**About this exercise:** In the entries below, find the line with "For every named" and the line with "RawSVG.com (39, 60)"; give again those lines and every line between them, exactly.

**Source information:**
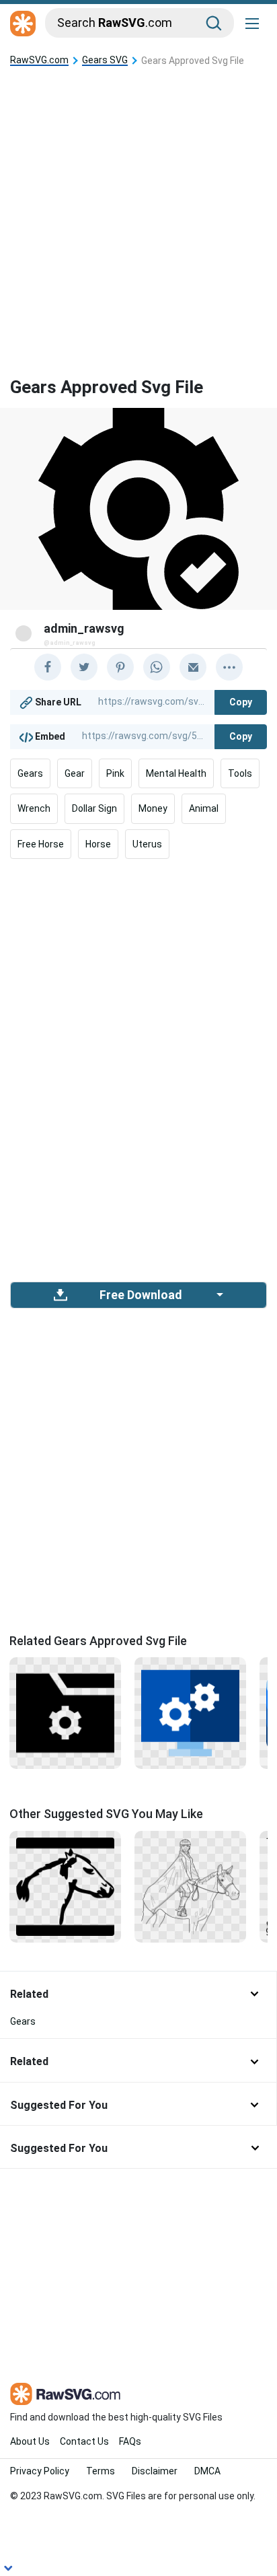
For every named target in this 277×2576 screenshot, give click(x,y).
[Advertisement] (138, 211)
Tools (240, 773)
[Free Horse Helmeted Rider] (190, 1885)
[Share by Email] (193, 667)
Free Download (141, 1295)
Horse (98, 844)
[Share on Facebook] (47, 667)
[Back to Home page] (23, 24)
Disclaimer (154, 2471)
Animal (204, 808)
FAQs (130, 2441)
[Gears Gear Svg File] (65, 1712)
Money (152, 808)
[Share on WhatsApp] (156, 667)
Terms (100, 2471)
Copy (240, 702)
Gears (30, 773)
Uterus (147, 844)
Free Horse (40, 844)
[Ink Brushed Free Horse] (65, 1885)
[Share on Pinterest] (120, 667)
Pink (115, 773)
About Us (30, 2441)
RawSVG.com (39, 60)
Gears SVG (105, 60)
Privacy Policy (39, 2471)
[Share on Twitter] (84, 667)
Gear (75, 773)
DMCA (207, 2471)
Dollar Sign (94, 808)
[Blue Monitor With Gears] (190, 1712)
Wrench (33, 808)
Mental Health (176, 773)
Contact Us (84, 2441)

...

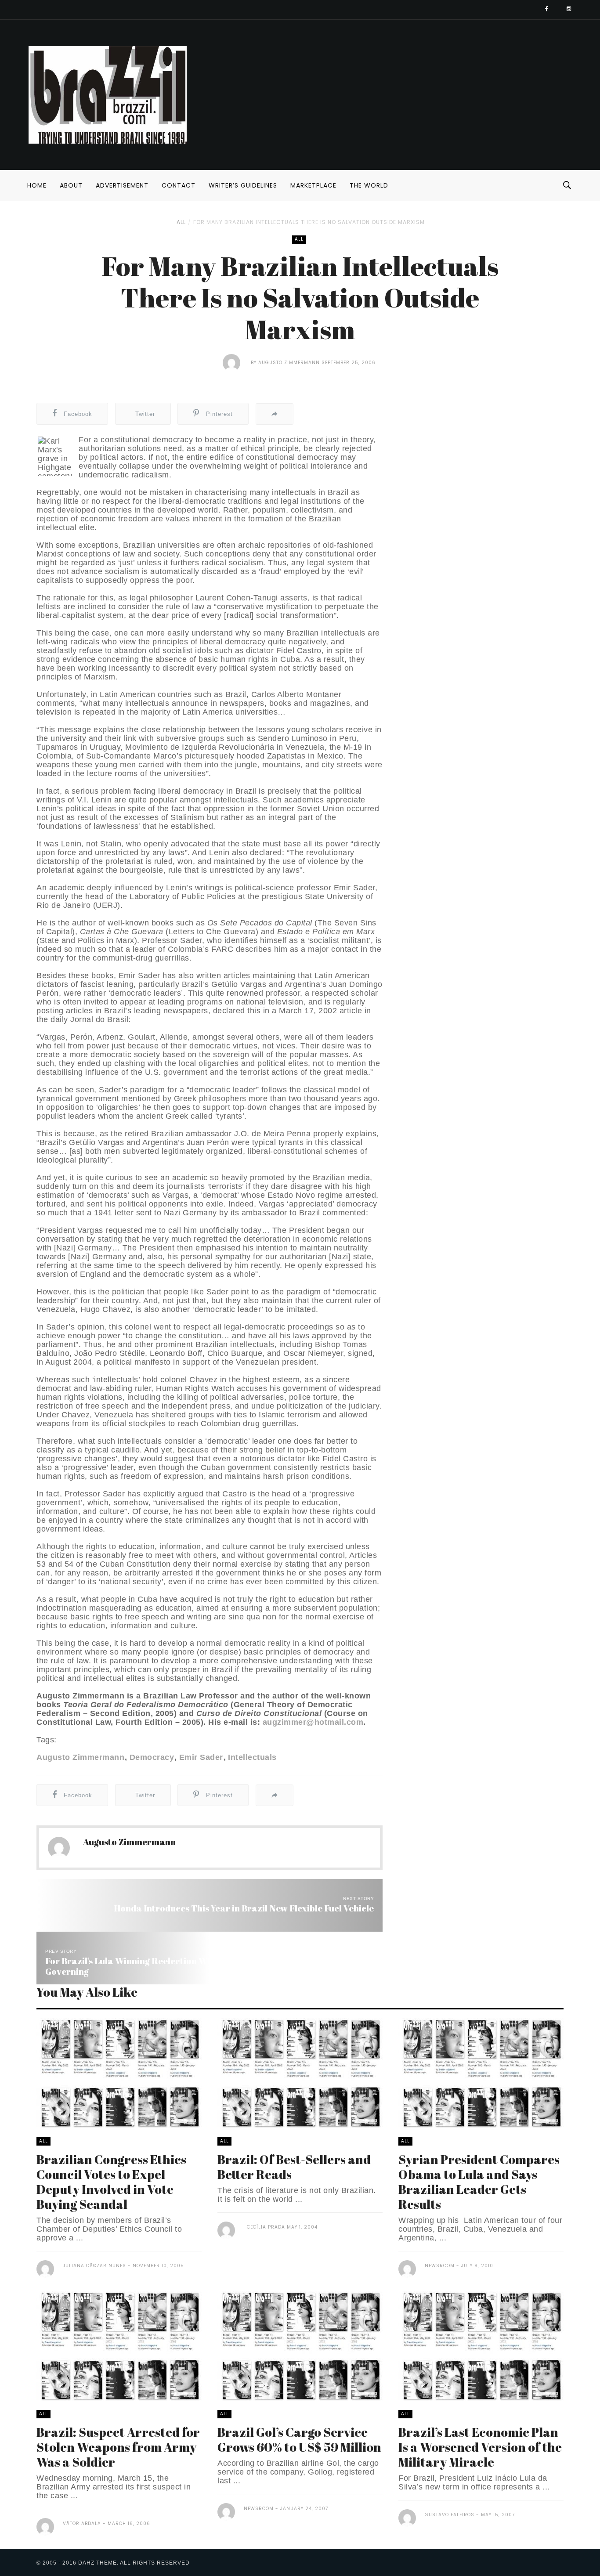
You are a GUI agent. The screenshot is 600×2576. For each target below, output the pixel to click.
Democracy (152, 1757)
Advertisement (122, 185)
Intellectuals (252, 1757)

**Response to the exercise:**
For every named target in this 277×2576 screenshot, give click(x,y).
[Advertisement] (138, 211)
Tools (240, 773)
[Free Horse Helmeted Rider] (190, 1885)
[Share by Email] (193, 667)
Free Download (141, 1295)
Horse (98, 844)
[Share on Facebook] (47, 667)
[Back to Home page] (23, 24)
Disclaimer (154, 2471)
Animal (204, 808)
FAQs (130, 2441)
[Gears Gear Svg File] (65, 1712)
Money (152, 808)
[Share on WhatsApp] (156, 667)
Terms (100, 2471)
Copy (240, 702)
Gears (30, 773)
Uterus (147, 844)
Free Horse (40, 844)
[Ink Brushed Free Horse] (65, 1885)
[Share on Pinterest] (120, 667)
Pink (115, 773)
About Us (30, 2441)
RawSVG.com (39, 60)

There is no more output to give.